1. Write $n = n'p^e$ with $p \not | \ n'$. Take $y = x^{p^e}$ and consider $\mathbb F_p[y]/(y^{n'}-1)$.
2. Use the identity $$ y^{n'}-1 = \prod_{d \ | \ n'}\Phi_d(y), $$ where $\Phi_d$ is the $d$-th cyclotomic polynomial.
3. To factorize $\Phi_d(y)$ in $\mathbb F_p$, I will just say that let $s$ be the minimal number such that $p^s \equiv 1 \pmod d$, then $\Phi_d(y)$ factorizes into $s$ irreducible polynomials of degree $\phi(d)/s$, where $\phi$ is the Euler's function.

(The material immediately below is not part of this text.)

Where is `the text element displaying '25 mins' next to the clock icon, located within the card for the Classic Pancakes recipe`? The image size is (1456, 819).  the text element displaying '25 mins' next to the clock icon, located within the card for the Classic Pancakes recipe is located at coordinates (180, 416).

Anyway this should give you the ring structure of $\mathbb F_p[x]/(x^n-1)$, which is a product of rings of the form $\mathbb F_q[\epsilon](\epsilon^{p^e})$, where $\mathbb F_q = \mathbb F_{p^t}$ is a finite field of characteristic $p$.

This is at least theoretically manageable, at least should be possible to write a computer program for this, though this general case might be messy already at this stage, and seeing directly the relations between the row vectors of your circulant matrix and the minimal order might be hard.